++++ TEXTAUSZUG ++++
Die generell gute wirtschaftliche Lage der Hafenunternehmen sei jedoch deutlich von der Lage der Schifffahrt abzugrenzen. Die Schifffahrt kämpfe weiter mit einem Überhang von ungünstig finanzierten Frachtern bei gleichzeitiger Tendenz zu neuen, noch größeren Carriern und zu einer Konsolidierung unter den Containerlinien. „Schiffsgrößen und neue Allianzformationen verändern das Marktgebaren unserer Kunden, haben aber bis auf Ladungsverschiebungen an einzelnen Standorten relativ wenig Bedeutung für das nordeuropäische Ladungsaufkommen, das für den wirtschaftlichen Erfolg der Hafenwirtschaft vorrangig ist“, betonte Dreeke.

Der ZDS bleibe im wirtschaftlichen Ausblick zuversichtlich, dass für den Übergang 2017/2018 mit einer Zunahme des Güterumschlags insgesamt gerechnet werden dürfte.
++++ AUFLISTUNG ++++
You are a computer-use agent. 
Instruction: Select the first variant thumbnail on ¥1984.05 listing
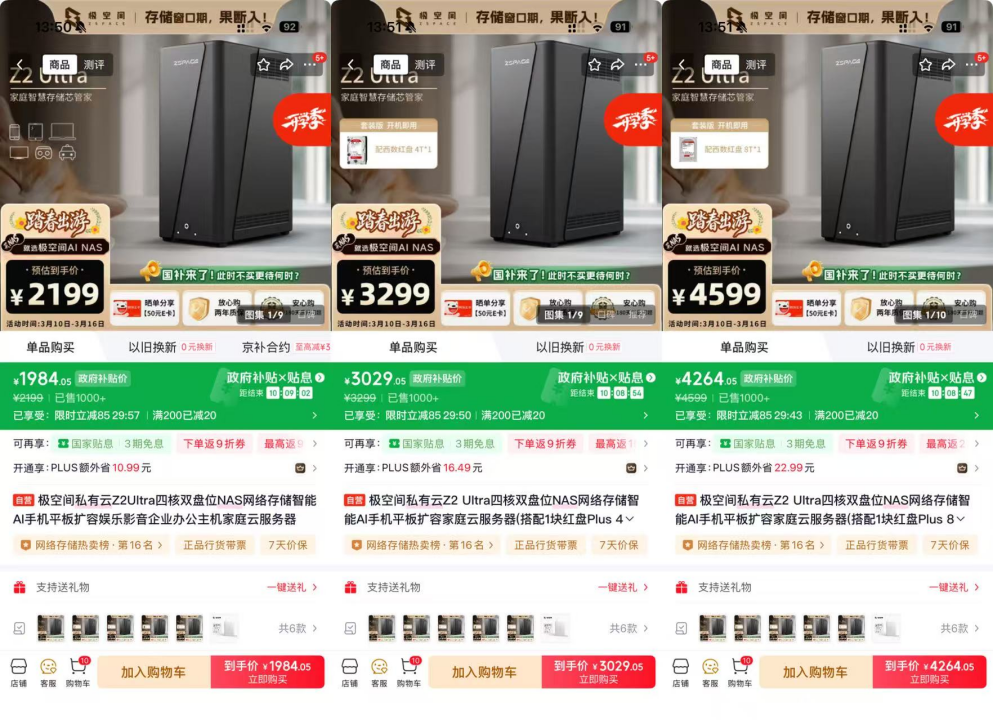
++++
++++ AUFLISTUNG ++++
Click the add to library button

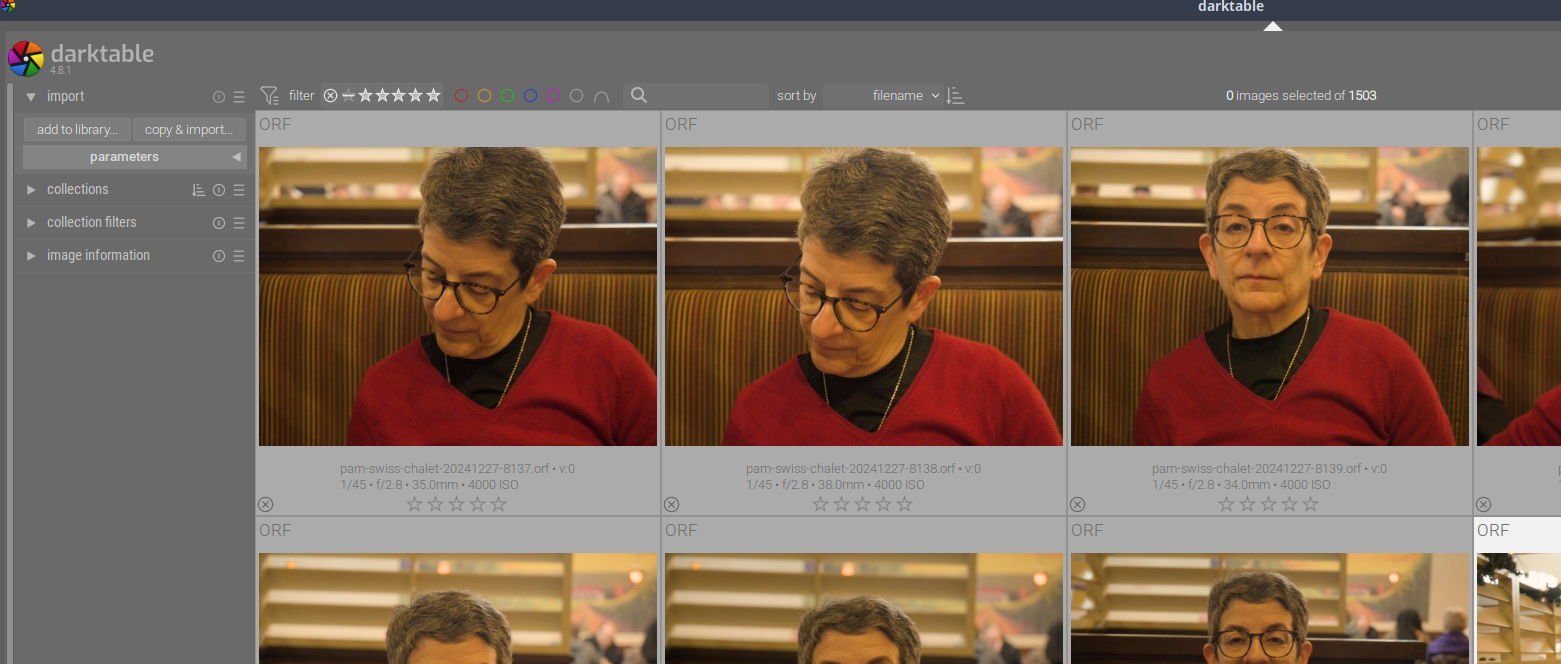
++++
++++ AUFLISTUNG ++++
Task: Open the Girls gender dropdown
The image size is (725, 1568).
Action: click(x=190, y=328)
++++
### [GEGEBENE AUFGABE]
Geben Sie aus dem Textauszug zur Hafenwirtschaft die Passage von „Der ZDS bleibe“ bis einschließlich „gerechnet werden dürfte.“ wortgetreu aus. Als Grundlage dient allein der Textauszug.

### [LÖSUNG DER AUFGABE]
Der ZDS bleibe im wirtschaftlichen Ausblick zuversichtlich, dass für den Übergang 2017/2018 mit einer Zunahme des Güterumschlags insgesamt gerechnet werden dürfte.